“‘Memory’ review: Jessica Chastain leads dark drama with a dash of hope”

Into the threads of sexual abuse, cognitive decline, family trauma and medical malpractice that are intertwined and woven together in Michel Franco’s “Memory,” the Mexican filmmaker has threaded his most shocking provocation yet: the spark of hope. Of course, this hope is neither dazzling nor unreal; It shocks with its normality, with an elegant and natural transition from Franco’s typically ruthless attitude. But what a time, what a world, what a strange affair – Michel Franco has created his version of a heartwarmer.

“Memory” wraps up the Venice Golden Lion competition before heading to Toronto and makes you work to win. It puts you in a difficult situation that is more in keeping with his dark filmography.
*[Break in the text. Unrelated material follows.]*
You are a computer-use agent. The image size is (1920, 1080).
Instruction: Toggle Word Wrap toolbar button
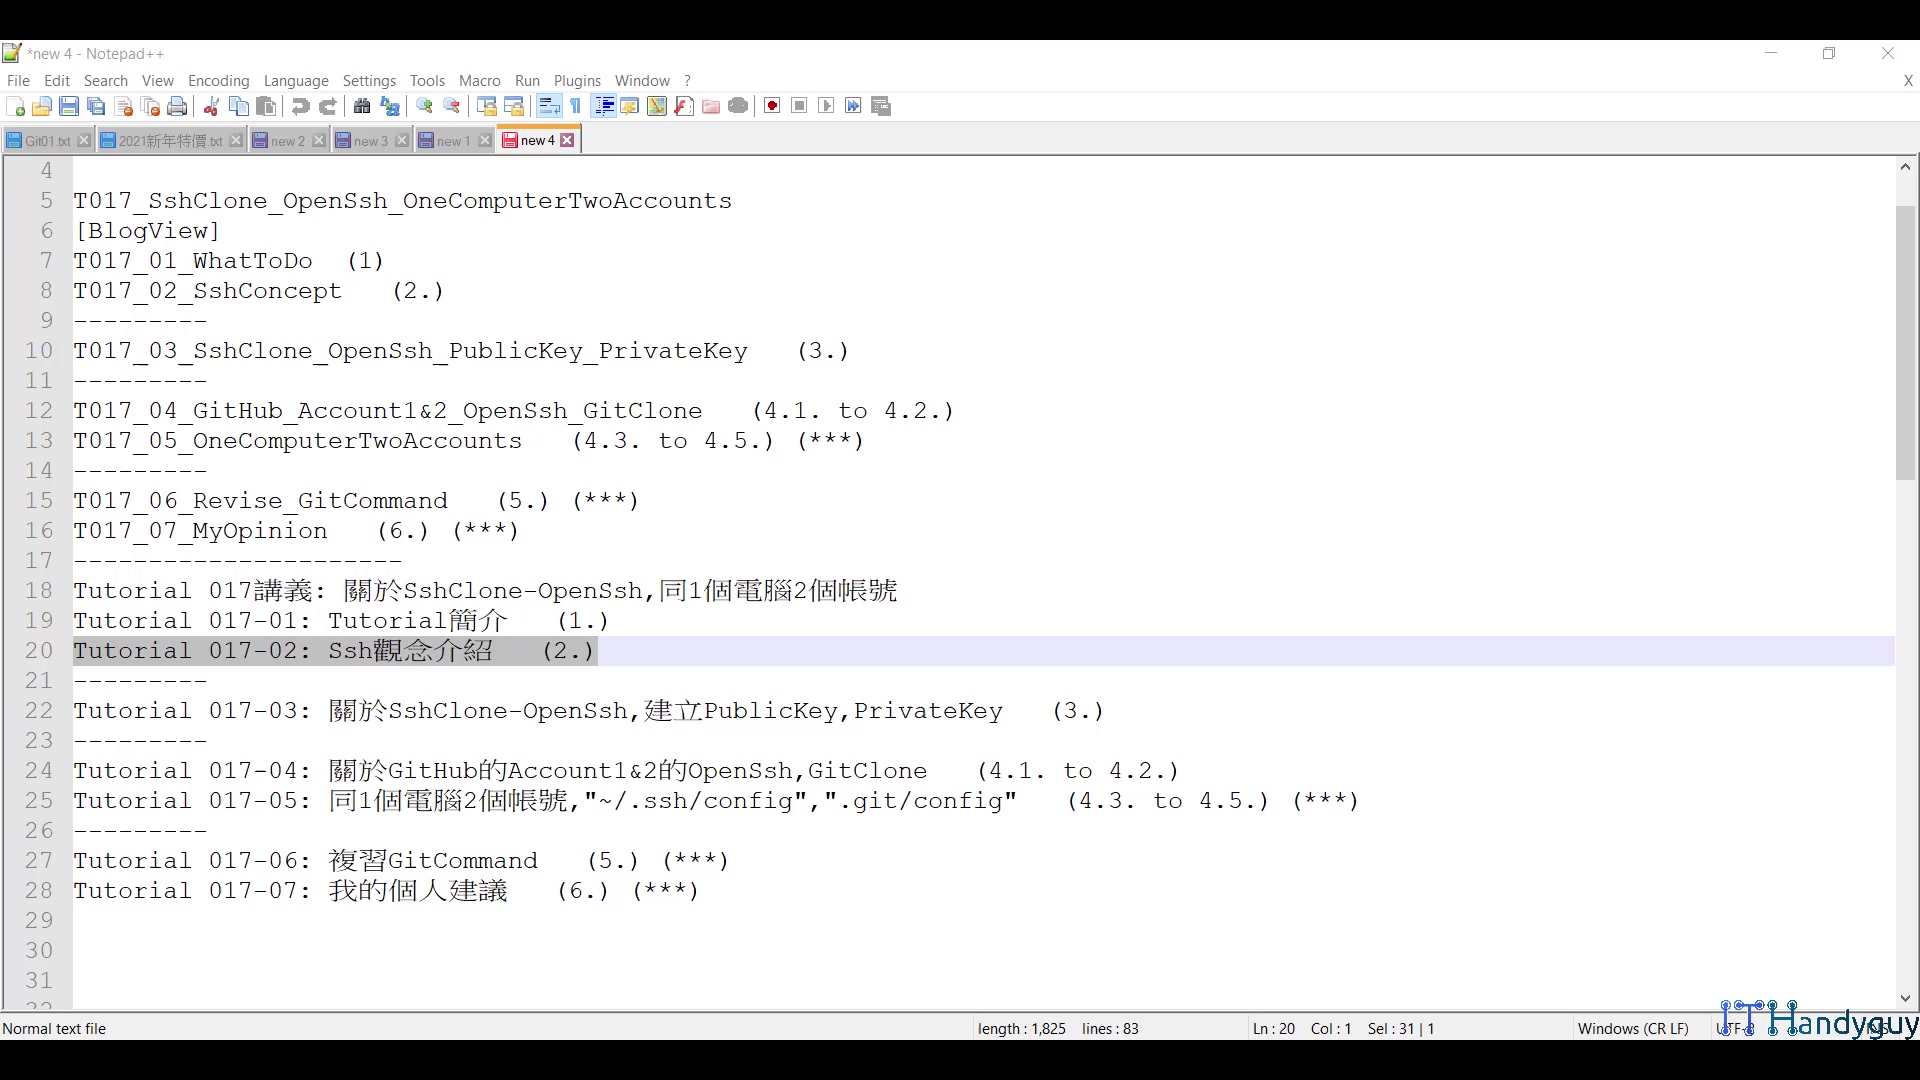point(549,106)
Just look at the aforementioned narrative threads, which are just some of the darker elements brought to light and presented with the filmmaker’s predictable, blunt force.

It’s only when the end result is received with such surprising tenderness that it makes for a surprisingly balanced and user-friendly film – a darker and more formally sophisticated adult drama for Franco newcomers, and a bold departure for those already in love (or annoyed) with the film as a whole Director’s deal.

The phenomenally haunting Jessica Chastain plays Sylvia, a single mother, recovering addict and survivor of childhood sexual abuse. These three elements have shaped and almost completely determined her adult life, forcing her to live a strict and regimented lifestyle

For her, routine includes pre-work AA meetings at a care facility for adults with developmental disabilities, followed by a nighttime retreat to her triple-locked, alarmed citadel in Brooklyn. Still, Sylvia’s need to keep the world at arm’s length had the unintended effect of forcing her 13-year-old daughter out of the house, and young Sara (Elsie Fisher) often chose to spend the night with Sylvia’s sister Olivia ( Merritt Weaver).

Her daughter’s need for a safe haven has also led Sylvia to adopt a muted policy of détente with her sibling, in which much must remain unsaid on both sides in order for this negotiated peace to last. Like every other element in Sylvia’s life, the relationship hangs by a precarious thread. When Sylvia leaves for a class reunion and returns home with a silent shadow, things quickly start to unravel.

At first we can’t fully understand the scene. We see Sylvia sitting wordlessly and uncomfortably at their reunion. We see a gloomy, bearded man (played by Peter Sarsgaard) approaching them. She gets up to leave and he follows her (behind her with the steady and unwavering pace of the ghouls in David Robert Mitchell’s “It Follows”) and moves a few steps behind her on the street, into the subway and to her front door. At a leisurely pace, Franco lingers in this strange mood, forcing us to question the subjective, objective or perhaps supernatural origins of this ghostly stalker.

It turns out the man is very real, very alive, and a phantom haunting his former life. This widower named Saul now suffers from dementia and lives under the care of his brother Isaac (Josh Charles), who has moved into and taken over Saul’s sprawling brownstone.

With clear lines, Franco’s deft script draws parallels between the two of them – these two wealthy children (although Sylvia is now struggling to pay rent), these two graduates of the same school, these two loners who are completely dependent on siblings. But the filmmaker leaves broader questions opaque.

Although we can’t fully explain their mutual attraction, neither can they. Initially, Sylvia recognizes Saul as the perpetrator of her childhood torments and confronts him with the full nature of his alleged crimes in an unflinching, unbroken perspective that reflects both Franco’s stern extremity and his two actors’ full commitment to the style.

But Franco is playing a different game here, a bait-and-switch game in which he exploits his reputation for severity to make more unexpected points. Once Sylvia is hired as a carer, the narrative develops into a provocative register about a victim having to work with her abuser in a very different way. Then the director pulls the rug out from under him and plays our expectations against us. In fact, “Memory” does this multiple times, turning our own memories of previous Franco works into unreliable compasses for this new path he is taking.

Like Franco’s 2015 film “Chronic,” the winding narrative soon finds a caregiver and his patient forming an intimate bond that transcends and subverts rigid medical ethics, tying itself in a Gordian knot of icky professional transgressions . And like the legend of the Gordian knot, “Memory” simply cuts through the problem with succinct efficiency, once again throwing aside expectations for a deeper – and deeply moving – third act in which two broken guys put themselves back together. Franco has assembled an unforgivable filmography of broken characters cut apart by a fractured world. With “Memory” he begins with this premise – and then asks with startling optimism: What comes next?